Nothing in the records may be left out or altered; reproduce them all exactly.
* * * * * * *
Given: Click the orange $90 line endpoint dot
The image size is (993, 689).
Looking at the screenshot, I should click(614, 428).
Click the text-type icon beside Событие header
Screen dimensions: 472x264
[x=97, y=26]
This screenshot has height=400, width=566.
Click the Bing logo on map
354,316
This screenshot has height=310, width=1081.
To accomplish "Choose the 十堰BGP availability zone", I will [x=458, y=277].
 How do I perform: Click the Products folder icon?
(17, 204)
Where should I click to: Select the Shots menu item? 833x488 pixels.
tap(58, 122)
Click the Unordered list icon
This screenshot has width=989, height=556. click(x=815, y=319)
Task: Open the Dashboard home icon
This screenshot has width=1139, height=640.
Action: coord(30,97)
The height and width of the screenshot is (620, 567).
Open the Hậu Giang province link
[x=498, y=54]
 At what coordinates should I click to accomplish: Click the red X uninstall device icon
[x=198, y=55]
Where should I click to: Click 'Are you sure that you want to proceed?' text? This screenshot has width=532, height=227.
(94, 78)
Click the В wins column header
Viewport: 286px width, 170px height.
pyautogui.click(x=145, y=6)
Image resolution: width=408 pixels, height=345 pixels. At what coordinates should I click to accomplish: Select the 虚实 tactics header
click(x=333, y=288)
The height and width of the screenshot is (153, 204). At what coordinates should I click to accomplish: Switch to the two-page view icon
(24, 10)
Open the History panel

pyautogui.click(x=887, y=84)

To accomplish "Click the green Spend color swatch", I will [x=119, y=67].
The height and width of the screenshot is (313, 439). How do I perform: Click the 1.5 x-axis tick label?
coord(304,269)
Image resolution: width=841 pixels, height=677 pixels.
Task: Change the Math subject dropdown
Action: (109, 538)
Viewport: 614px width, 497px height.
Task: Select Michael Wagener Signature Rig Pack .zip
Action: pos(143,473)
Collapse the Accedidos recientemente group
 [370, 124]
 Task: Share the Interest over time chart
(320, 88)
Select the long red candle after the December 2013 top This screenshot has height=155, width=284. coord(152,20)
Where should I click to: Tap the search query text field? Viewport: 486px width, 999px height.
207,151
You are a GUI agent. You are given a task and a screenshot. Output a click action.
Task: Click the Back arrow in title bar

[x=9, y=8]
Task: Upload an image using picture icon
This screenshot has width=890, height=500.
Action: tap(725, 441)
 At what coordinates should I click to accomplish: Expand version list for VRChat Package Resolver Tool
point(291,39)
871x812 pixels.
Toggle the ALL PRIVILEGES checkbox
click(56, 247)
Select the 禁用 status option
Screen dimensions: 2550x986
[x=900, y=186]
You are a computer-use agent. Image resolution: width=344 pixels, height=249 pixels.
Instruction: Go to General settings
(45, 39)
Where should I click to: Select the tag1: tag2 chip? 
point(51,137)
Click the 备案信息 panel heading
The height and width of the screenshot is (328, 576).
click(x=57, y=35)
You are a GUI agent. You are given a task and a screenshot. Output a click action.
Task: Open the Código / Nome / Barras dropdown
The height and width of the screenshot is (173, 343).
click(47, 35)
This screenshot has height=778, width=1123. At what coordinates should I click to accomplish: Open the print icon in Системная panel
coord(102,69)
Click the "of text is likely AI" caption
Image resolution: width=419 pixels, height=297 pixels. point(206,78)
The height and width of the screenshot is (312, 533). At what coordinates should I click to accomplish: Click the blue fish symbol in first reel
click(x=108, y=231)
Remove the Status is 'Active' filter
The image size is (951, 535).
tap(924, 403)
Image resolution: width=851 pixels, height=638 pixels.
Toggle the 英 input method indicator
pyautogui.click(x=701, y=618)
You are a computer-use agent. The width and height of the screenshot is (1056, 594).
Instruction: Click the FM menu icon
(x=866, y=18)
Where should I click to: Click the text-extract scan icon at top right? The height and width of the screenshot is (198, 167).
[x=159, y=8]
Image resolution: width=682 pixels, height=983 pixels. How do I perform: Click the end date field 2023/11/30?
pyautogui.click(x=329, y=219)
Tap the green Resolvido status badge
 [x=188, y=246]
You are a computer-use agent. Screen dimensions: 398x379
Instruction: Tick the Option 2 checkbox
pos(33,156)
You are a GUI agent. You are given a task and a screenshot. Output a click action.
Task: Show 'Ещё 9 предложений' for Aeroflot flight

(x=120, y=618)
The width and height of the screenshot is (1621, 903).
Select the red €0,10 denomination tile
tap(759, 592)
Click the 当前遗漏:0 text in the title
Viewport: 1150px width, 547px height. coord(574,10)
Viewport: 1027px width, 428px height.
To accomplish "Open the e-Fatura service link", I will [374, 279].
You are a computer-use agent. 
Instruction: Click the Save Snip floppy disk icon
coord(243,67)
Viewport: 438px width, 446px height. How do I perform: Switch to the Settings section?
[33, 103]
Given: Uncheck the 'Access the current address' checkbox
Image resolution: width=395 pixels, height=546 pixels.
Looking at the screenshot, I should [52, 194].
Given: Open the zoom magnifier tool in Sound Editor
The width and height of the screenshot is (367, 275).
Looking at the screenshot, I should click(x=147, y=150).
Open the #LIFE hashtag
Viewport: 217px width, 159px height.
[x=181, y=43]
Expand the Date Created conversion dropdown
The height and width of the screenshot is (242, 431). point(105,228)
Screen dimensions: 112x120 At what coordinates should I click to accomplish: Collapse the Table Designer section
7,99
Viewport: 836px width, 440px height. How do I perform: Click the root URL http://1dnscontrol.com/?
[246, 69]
* * * * * * *
● **Expected answer**
Given: Click the orange $90 line endpoint dot
The image size is (993, 689).
Looking at the screenshot, I should click(614, 428).
Click the text-type icon beside Событие header
Screen dimensions: 472x264
[x=97, y=26]
This screenshot has height=400, width=566.
Click the Bing logo on map
354,316
This screenshot has height=310, width=1081.
To accomplish "Choose the 十堰BGP availability zone", I will [x=458, y=277].
 How do I perform: Click the Products folder icon?
(17, 204)
Where should I click to: Select the Shots menu item? 833x488 pixels.
tap(58, 122)
Click the Unordered list icon
This screenshot has width=989, height=556. click(x=815, y=319)
Task: Open the Dashboard home icon
This screenshot has width=1139, height=640.
Action: coord(30,97)
The height and width of the screenshot is (620, 567).
Open the Hậu Giang province link
[x=498, y=54]
 At what coordinates should I click to accomplish: Click the red X uninstall device icon
[x=198, y=55]
Where should I click to: Click 'Are you sure that you want to proceed?' text? This screenshot has width=532, height=227.
(94, 78)
Click the В wins column header
Viewport: 286px width, 170px height.
pyautogui.click(x=145, y=6)
Image resolution: width=408 pixels, height=345 pixels. At what coordinates should I click to accomplish: Select the 虚实 tactics header
click(x=333, y=288)
The height and width of the screenshot is (153, 204). At what coordinates should I click to accomplish: Switch to the two-page view icon
(24, 10)
Open the History panel

pyautogui.click(x=887, y=84)

To accomplish "Click the green Spend color swatch", I will [x=119, y=67].
The height and width of the screenshot is (313, 439). How do I perform: Click the 1.5 x-axis tick label?
coord(304,269)
Image resolution: width=841 pixels, height=677 pixels.
Task: Change the Math subject dropdown
Action: (109, 538)
Viewport: 614px width, 497px height.
Task: Select Michael Wagener Signature Rig Pack .zip
Action: pos(143,473)
Collapse the Accedidos recientemente group
 [370, 124]
 Task: Share the Interest over time chart
(320, 88)
Select the long red candle after the December 2013 top This screenshot has height=155, width=284. coord(152,20)
Where should I click to: Tap the search query text field? Viewport: 486px width, 999px height.
207,151
You are a GUI agent. You are given a task and a screenshot. Output a click action.
Task: Click the Back arrow in title bar

[x=9, y=8]
Task: Upload an image using picture icon
This screenshot has width=890, height=500.
Action: tap(725, 441)
 At what coordinates should I click to accomplish: Expand version list for VRChat Package Resolver Tool
point(291,39)
871x812 pixels.
Toggle the ALL PRIVILEGES checkbox
click(56, 247)
Select the 禁用 status option
Screen dimensions: 2550x986
[x=900, y=186]
You are a computer-use agent. Image resolution: width=344 pixels, height=249 pixels.
Instruction: Go to General settings
(45, 39)
Where should I click to: Select the tag1: tag2 chip? 
point(51,137)
Click the 备案信息 panel heading
The height and width of the screenshot is (328, 576).
click(x=57, y=35)
You are a GUI agent. You are given a task and a screenshot. Output a click action.
Task: Open the Código / Nome / Barras dropdown
The height and width of the screenshot is (173, 343).
click(47, 35)
This screenshot has height=778, width=1123. At what coordinates should I click to accomplish: Open the print icon in Системная panel
coord(102,69)
Click the "of text is likely AI" caption
Image resolution: width=419 pixels, height=297 pixels. point(206,78)
The height and width of the screenshot is (312, 533). At what coordinates should I click to accomplish: Click the blue fish symbol in first reel
click(x=108, y=231)
Remove the Status is 'Active' filter
The image size is (951, 535).
tap(924, 403)
Image resolution: width=851 pixels, height=638 pixels.
Toggle the 英 input method indicator
pyautogui.click(x=701, y=618)
You are a computer-use agent. The width and height of the screenshot is (1056, 594).
Instruction: Click the FM menu icon
(x=866, y=18)
Where should I click to: Click the text-extract scan icon at top right? The height and width of the screenshot is (198, 167).
[x=159, y=8]
Image resolution: width=682 pixels, height=983 pixels. How do I perform: Click the end date field 2023/11/30?
pyautogui.click(x=329, y=219)
Tap the green Resolvido status badge
 [x=188, y=246]
You are a computer-use agent. Screen dimensions: 398x379
Instruction: Tick the Option 2 checkbox
pos(33,156)
You are a GUI agent. You are given a task and a screenshot. Output a click action.
Task: Show 'Ещё 9 предложений' for Aeroflot flight

(x=120, y=618)
The width and height of the screenshot is (1621, 903).
Select the red €0,10 denomination tile
tap(759, 592)
Click the 当前遗漏:0 text in the title
Viewport: 1150px width, 547px height. coord(574,10)
Viewport: 1027px width, 428px height.
To accomplish "Open the e-Fatura service link", I will [374, 279].
You are a computer-use agent. 
Instruction: Click the Save Snip floppy disk icon
coord(243,67)
Viewport: 438px width, 446px height. How do I perform: Switch to the Settings section?
[33, 103]
Given: Uncheck the 'Access the current address' checkbox
Image resolution: width=395 pixels, height=546 pixels.
Looking at the screenshot, I should [52, 194].
Given: Open the zoom magnifier tool in Sound Editor
The width and height of the screenshot is (367, 275).
Looking at the screenshot, I should click(x=147, y=150).
Open the #LIFE hashtag
Viewport: 217px width, 159px height.
[x=181, y=43]
Expand the Date Created conversion dropdown
The height and width of the screenshot is (242, 431). point(105,228)
Screen dimensions: 112x120 At what coordinates should I click to accomplish: Collapse the Table Designer section
7,99
Viewport: 836px width, 440px height. How do I perform: Click the root URL http://1dnscontrol.com/?
[246, 69]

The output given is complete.